Many of the poet’s works have been published in Russia during recent decades. Two translations of Break of Noon were brought out – including a free adaptation of the 1949 version by L.Cherniakova (Moscow, 1998) that has already been produced on Russian stages. There exist three different translations of The Tidings Brought to Mary. . Dmitry Tsyvian, from Saint-Petersburg, has translated and annotated the versions of 1912 and 1948 (the latter published in Italy in 1999), that came out in an academic edition in Saint-Petersburg. The poetess Olga Sedakova who has translated the 1948 version proposes a new approach to Claudel’s style, arguable but very appealing.
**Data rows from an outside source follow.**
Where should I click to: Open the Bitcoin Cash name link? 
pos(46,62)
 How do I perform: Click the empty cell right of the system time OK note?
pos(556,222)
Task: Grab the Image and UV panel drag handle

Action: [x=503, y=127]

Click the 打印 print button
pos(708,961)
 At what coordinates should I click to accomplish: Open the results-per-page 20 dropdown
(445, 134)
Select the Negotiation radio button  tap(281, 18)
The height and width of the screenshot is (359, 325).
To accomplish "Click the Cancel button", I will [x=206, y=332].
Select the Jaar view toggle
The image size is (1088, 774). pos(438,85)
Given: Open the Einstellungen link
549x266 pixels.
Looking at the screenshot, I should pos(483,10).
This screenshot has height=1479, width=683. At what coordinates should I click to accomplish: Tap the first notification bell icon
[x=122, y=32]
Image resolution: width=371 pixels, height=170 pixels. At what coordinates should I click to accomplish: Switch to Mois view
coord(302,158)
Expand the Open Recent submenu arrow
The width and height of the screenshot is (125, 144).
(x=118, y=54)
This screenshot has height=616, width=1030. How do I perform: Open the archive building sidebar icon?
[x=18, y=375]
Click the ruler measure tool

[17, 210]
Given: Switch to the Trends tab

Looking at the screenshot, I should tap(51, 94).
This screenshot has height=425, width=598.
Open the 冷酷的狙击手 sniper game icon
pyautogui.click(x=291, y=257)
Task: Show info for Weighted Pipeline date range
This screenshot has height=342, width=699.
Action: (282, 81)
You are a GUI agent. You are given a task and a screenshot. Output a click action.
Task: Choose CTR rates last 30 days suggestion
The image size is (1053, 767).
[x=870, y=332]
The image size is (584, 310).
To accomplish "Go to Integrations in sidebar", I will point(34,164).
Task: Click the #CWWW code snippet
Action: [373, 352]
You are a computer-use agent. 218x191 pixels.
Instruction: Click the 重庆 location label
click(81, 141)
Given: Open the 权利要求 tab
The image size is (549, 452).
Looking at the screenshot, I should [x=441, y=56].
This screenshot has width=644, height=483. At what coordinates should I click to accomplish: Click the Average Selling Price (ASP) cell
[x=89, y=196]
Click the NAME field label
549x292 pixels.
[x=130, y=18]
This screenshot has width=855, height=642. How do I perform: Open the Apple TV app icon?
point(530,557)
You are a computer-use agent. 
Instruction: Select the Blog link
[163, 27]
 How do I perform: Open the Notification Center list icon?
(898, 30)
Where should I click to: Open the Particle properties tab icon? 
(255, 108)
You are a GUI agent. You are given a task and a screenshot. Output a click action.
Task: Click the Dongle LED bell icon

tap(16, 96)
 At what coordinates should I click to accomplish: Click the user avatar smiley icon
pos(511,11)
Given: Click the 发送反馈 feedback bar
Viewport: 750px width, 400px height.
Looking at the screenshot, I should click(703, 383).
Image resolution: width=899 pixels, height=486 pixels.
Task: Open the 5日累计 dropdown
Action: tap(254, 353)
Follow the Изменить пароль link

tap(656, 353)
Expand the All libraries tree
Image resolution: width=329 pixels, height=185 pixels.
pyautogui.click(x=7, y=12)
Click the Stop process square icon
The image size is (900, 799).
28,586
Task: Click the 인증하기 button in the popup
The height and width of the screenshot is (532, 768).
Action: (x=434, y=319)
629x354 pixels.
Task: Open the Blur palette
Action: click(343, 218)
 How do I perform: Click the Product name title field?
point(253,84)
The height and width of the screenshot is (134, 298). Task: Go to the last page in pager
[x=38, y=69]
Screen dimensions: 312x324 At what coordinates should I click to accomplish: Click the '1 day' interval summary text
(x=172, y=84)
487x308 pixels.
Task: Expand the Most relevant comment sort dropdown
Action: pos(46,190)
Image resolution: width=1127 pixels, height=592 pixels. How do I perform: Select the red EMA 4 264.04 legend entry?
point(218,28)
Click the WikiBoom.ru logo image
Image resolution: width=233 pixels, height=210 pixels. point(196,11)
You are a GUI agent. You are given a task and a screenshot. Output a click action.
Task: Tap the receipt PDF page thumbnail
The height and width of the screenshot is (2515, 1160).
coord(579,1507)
One has to add to that Proteus and l’Ours et la Lune, translated by the author of the present lines (Saint-Petersburg, 2007), (“Supplement to the study on Claudel’s comedy ”). The complete edition of The Satin Slipper translated by K.Bogopolskaia was brought out in 2010 in Moscow. Soon the translations of Tête d’or and of The Exchange will be published..In short,almost all Claudel’s dramas (except the Trilogy and the minor works) exist in Russian, but in scattered editions.
His verses and his prose also attract Russian translators. During the years 1990-2010, isolated texts were published in journals, as well as L’Oeil écoute, a collection of critical essays translated into Russian by A..Koulish, and published in Kharkov in 2005, by an Ukrainian editor. The most difficult remains Claudel’s poetry, its great forms of which up to now no one has found a real equivalent. From his gigantic poems we can only read fragments : a very small book of selected poems , by O.Sedakova and M.Grinberg (1992) and a book published under the title A drop of divine honey, by A.Kurt and A. Raiskaya, (Moscow, 2002), reserved for “connoisseurs” due to its too limited printing. The same translators have just published their translation of Knowing the East (Moscow, 2010), a huge work of which one can only regret that it is not accompanied by comments.